Equally important is bringing litigation lawyers and staff on board too, says Henderson.

 "In the past, a large commercial case might involve 100 documents. Today that same kind of case could involve 100,000 documents, with 50,000 or more of them likely to be electronic," says Henderson, who is chairman of the civil litigation section of the Ontario Bar Association.

 "If law firms aren't using current technology at their own firms, then what's involved in managing a case means obtaining hard copies and then employing somebody to organize and index all the documents."

In fact, a difficult question for law firms today is how much electronic document handling should be in-house and how much outsourced, adds Letalik.

 "Recently we sent out a [request for proposals] to a number of firms [that] provide a service whereby they will work with your clients to find all the relevant documents and also have tools to help lawyers sort through all the documents. Some of these companies also have teams that are trained in coding the documents that can then be put into your firm's litigation management program.

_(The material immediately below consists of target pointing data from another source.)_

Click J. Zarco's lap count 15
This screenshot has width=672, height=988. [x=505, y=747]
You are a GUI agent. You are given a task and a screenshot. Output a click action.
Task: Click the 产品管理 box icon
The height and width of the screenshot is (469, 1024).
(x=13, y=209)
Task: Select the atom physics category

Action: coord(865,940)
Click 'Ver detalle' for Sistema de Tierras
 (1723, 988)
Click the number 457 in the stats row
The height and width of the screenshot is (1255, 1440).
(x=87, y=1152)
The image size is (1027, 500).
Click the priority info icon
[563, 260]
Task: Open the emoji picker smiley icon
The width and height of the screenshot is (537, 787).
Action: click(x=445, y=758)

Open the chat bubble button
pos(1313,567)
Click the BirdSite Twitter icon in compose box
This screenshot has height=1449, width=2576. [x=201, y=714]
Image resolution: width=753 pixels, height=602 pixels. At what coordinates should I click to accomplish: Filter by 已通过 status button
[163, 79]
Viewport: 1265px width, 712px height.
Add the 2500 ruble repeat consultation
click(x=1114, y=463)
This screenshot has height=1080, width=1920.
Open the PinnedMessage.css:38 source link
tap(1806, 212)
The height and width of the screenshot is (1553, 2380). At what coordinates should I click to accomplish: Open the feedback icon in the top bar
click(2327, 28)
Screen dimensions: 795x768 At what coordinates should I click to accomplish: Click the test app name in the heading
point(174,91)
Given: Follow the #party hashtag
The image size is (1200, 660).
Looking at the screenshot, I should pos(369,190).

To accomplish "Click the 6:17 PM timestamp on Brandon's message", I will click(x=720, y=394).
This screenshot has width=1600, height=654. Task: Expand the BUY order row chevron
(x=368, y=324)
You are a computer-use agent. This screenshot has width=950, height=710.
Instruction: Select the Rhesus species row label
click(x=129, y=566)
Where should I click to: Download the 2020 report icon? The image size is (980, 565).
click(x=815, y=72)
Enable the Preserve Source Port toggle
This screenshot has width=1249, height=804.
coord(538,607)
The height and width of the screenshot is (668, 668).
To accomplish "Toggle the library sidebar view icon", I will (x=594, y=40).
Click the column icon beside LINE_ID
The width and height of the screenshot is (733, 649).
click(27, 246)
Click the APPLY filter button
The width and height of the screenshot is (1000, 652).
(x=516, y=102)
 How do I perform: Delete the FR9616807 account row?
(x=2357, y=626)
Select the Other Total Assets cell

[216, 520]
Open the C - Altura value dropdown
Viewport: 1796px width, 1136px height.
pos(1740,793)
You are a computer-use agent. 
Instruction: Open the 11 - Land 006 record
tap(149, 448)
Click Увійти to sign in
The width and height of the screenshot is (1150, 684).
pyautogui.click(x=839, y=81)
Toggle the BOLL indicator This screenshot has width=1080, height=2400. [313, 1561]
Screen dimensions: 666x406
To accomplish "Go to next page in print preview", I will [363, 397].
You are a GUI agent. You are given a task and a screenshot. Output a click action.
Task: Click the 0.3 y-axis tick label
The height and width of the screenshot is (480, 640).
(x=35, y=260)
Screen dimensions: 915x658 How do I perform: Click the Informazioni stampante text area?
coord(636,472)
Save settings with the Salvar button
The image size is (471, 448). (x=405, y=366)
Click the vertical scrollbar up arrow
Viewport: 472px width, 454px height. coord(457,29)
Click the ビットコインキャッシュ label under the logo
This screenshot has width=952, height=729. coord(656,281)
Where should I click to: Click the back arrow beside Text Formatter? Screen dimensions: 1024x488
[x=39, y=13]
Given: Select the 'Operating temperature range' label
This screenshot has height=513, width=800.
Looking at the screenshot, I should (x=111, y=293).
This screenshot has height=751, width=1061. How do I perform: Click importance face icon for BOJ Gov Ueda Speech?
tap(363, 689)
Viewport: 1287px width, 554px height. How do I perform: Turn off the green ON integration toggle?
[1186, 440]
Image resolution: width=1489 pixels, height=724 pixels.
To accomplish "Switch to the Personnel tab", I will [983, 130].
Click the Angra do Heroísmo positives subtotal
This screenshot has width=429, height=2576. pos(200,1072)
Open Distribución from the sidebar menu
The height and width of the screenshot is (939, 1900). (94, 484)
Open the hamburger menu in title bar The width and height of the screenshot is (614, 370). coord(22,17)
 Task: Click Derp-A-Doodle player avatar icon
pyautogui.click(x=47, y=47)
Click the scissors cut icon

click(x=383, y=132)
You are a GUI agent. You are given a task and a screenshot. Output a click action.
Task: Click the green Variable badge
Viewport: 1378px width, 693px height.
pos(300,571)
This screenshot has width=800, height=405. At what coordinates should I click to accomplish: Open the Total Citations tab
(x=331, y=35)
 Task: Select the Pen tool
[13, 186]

"Bigger law firms will likely try to do part of this in-house. What nobody is clear about is how much you do in-house and how much you farm out," he says. "Even in a firm such as ours where we have an internal staff, including a number of paralegals, there are times when your staff is overloaded due to a large volume of cases."

And when it comes to software, legal firms need to ask hard questions about what is economical in terms of staff time and also investment in technology.

"There are number of key questions a law firm needs to consider," says Terrett. "Is this a core competency that our litigation department wants to develop?

Is there a business case? Is there a return on investment on some of the more esoteric software? If a case involves hundreds of backup tapes in WordPerfect for DOS, does your firm want to spend time to convert this program to your system or is it better to hand them to an outside firm that specializes in this sort of work?"

In addition there is the credibility factor.

"You have to satisfy yourself that the outside vendor has proper procedures in place to handle the documents to your criteria," he says.

The questions posed are universal among Canadian litigators.

"Just because a law firm is smaller does not mean they are not going to have cases with a large electronic document component," Letalik sums up. "The questions we are posing are important for the entire litigation sector."